Smart speakers, surveillance cameras, robots, and even self-driving cars utilise edge AI, but what is it, and how does the technology work? Despite the impact of COVID-19, the deployment of Edge infrastructure and applications has continued over the past two years.
Put simply, Edge AI is a combination of edge computing and artificial intelligence (AI). It allows for IoT devices to become smarter, making predictions, processing complex data and administering solutions.
Consisting of several techniques bringing data collection, analysis, and processing to the edge of the network, computing power and data storage are located where the data collection occurs. What is meant by the network edge depends on the use case. This could be an IoT device or a cell tower for example.
Edge computing is done at or as near to the data source as possible, instead of relying on the Cloud at various data centres that perform the task.
Edge AI is a paradigm for creating AI workflows that span centralised data centres, referred to as the cloud, and devices outside of the Cloud, closer to humans and physical things (the Edge). Edge AI can be thought of as analytics that take place locally, utilising advanced analytics methods, including machine learning and AI, edge computing techniques such as machine vision and sensor fusion. Edge AI also requires suitable hardware and electronics to enable Edge computing.
Edge AI contrasts the more common practice, Cloud AI, in which the AI applications are developed and run entirely in the Cloud.
How does Edge AI work?
In a typical machine learning setting, models are trained for a specific task on a suitable dataset. Training models in this context means programming them to search for patterns in the training dataset and evaluating it on a test dataset to validate its performance on other unseen datasets. This could have similar properties to the ones the model is trained on.
The model is then deployed and can be used for inference in a specific context, referring to the process of using a trained learning algorithm to make predictions.
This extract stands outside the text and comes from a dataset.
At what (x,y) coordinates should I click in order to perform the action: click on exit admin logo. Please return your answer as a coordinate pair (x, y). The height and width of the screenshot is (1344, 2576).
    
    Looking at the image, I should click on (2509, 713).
The model produces predictions which are utilised to improve business processes. The model typically works using an API, communicating to another software component or sometimes visualised on the application front-end for the end user.
Benefits of Edge AI over Cloud AI
Cloud computing is no longer enough to deal with new trends of Industry 4.0, autonomous systems and intelligent IoT devices, meaning utilising the Cloud to execute inference is becoming increasingly less suitable.
- Reduced latency and higher speeds
- Reduced bandwidth requirement
- Increased data security
- Improved reliability
- Reduced power
Edge AI can be utilised for manufacturing quality control. Advanced machine vision can accurately monitor product quality, detecting the smallest quality deviations. Edge AI can analyse sensor data and detect abnormalities almost in real time, meaning the device can be shut off before it breaks.
Real-time analysis of data collected from passenger aircraft sensors can help to improve flight safety. Edge AI can also be used to locate fast vehicles with accuracy and in smart traffic cameras, adjusting light timings to optimise traffic.
A smart grid requires communication between devices, therefore using a traditional cloud system to transfer data might not be the best option.
The edge global edge computing market will grow 37% per year and be worth an estimated $43.4bn by 2027. Edge computing is unlikely to completely replace cloud computing, but it will work simultaneously with it. Cloud computing remains an important and powerful tool for IoT, however hardware on edge devices has become more capable and software is becoming increasingly optimised for edge devices.